Rehearsals for The Tempest
Rehearsals for The Tempest

Public Works Dallas' The Tempest Was a Big, Beautiful Jumble, Just Like Dallas

It’s hard to review a production as huge as Public Works Dallas’ The Tempest, which featured 200 Dallasites in the cast and five professional actors. On the one hand, you had the play: lights, music, acting, words, dancing, chaos. And there was chaos. The Friday premiere was a gorgeous mess at times.

But on the other hand, Public Works — an offshoot of the New York Public Theater program that recruits non-actors for Shakespeare productions — was about a group of people coming together simply to commune with a work of art. In that regard, The Tempest was a success.

Before the play began, Mayor Mike Rawlings was spotted sitting casually on an aisle chatting with audience members, colorful, striped socks peeking out under his black suit. He was a member of the cast, granted, but it’s still something you don’t see very often at the theater.

Artistic Director Kevin Moriarty took the stage, the ringmaster, and laid before the crowd what was to unfold: an experiment. Something magical and important was coming. And then he announced that Public Works Dallas would become a permanent fixture at the theater center. The crowd cheered.

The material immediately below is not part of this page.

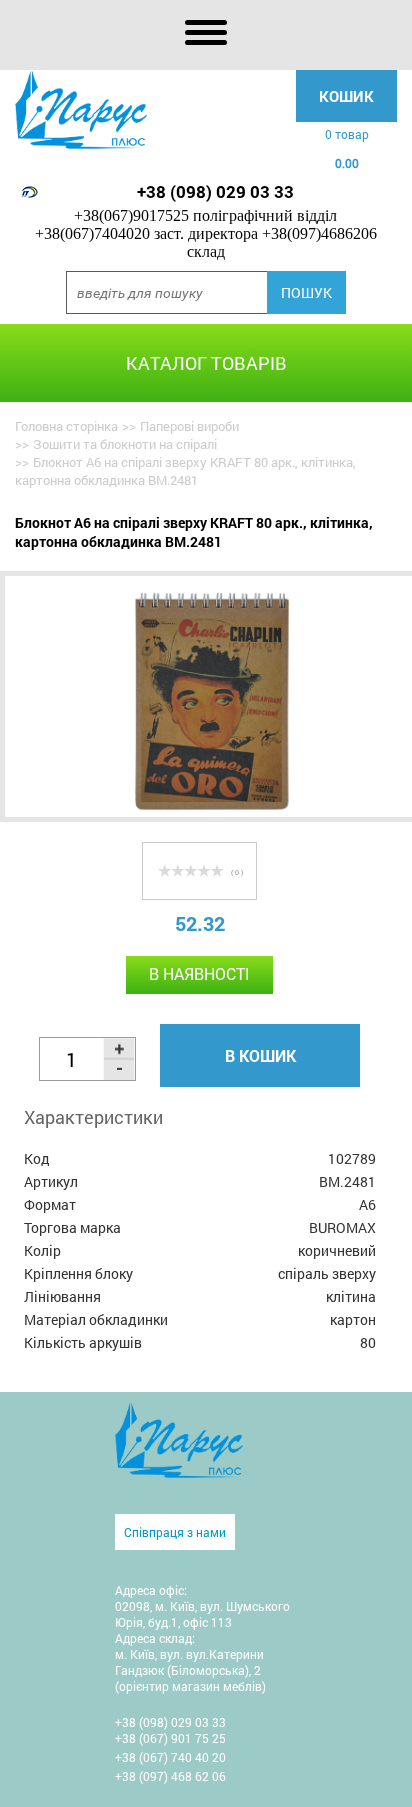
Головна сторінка (66, 426)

A wild musical number opened the play. Liz Mikel, our Ariel, appeared and summoned the waves. Behind a scrim, light shone upon a crowd of children dressed in blue, simulating the waves. The cuteness was almost too much to bear. A drumline appeared in the mezzanine seating, and the beat took on a life of its own.

Prospero, played by Broadway star Andre De Shields, began to explain to his daughter, a perfectly annoyed teen Miranda, played by featured ensemble member Trinity Hawkins, how they came to the island, and the wrongs he has suffered. These two outcasts set the scene for the island of misfits, a story of loneliness and longing.

As the shipwrecked Ferdinand appeared, Miranda eyed him coyly. The pair of teens playing the couple were so genuine it could not have been better cast. Hawkins was the stronger actor, but their dynamic was sharp: a lost, bewildered young man on an enchanted island, and the girl who is only enchanted by this newness of love and hope.

The Tempest was a good choice for a program that involved the community in such a way. The hundreds of cast members were utilized in inventive ways. They appeared as spirits on the island, and it never got old for Ariel to lead them, announcing, “We are invisible now, see!”

The play didn’t need to be a musical, but performances by the Big “D” Drumline from Townview High, Anita M. Martinez Ballet Folklorico, Northlake Elementary Wildcat Choir, Rickie Rush’s Living Sound Choir from Inspiring Body of Christ Church and Inner City All-Stars Brass Band all worked into the scenes quite well. Dark Circles Contemporary Dance Co. added a gorgeous layer to a scene with the young lovers on the island.

The Tempest was not a perfect play. “I’m not sure I know what that play was about,” we overheard one audience member saying as he was leaving. But that’s OK. It didn’t need to be perfect. It was a big, beautiful jumble at times, just like the city it represented.

A raucous wedding reception, officiated by Mayor Rawlings and featuring rapper/singer Sam Lao, had small children crashing about as she deftly navigated them in heels. It was nothing short of joyful and hilarious.

The professional actors shone. Alex Organ played a perfectly weird Caliban, whom Miranda accurately identified as her dad’s creepy friend. He was like a Gollum with mossy arms and ram horns. As Caliban led drunken Trinculo (Ace Anderson) and Stephano (Rodney Garza) around the island to murder his captor, Prospero, Organ captured all the sadness and desperation the servant monster embodies without losing the humor.

Non-professional actor Gordon Fox was another standout as Gonzalo. His delight in the magic of the island was precious.

It was Mikel who shone brightest as Ariel, however. Her easy speech made the language seem familiar. It was an interpretation suited to a cast and audience who may not be intimately familiar with Shakespeare’s works.

I’m admittedly a Shakespeare purist. I’ve never loved removing crucial text and replacing with song, something Moriarty has done before at DTC, but it really worked in this setting. Public Works’ The Tempest was a lush melting pot of song, dance and poetry and that made the mess rich and fun to watch.

“I’m just in awe,” Public Works founder Lear deBessonet said after the play. “It’s so faithful to the spirit of the city!” She seemed nearly breathless from hugging everyone sitting within a 10 foot radius of her.

Want to strip away the elitism from art and make it accessible to more people? This is one way: Two hundred people on stage, singing, playing instruments, becoming waves, sand and air and speaking this immortal poetry; people of every imaginable shade, shape and size joyfully celebrating art together made it hard to be a cynic.

Public Works Dallas will return to Dallas Theater Center beginning Aug. 31.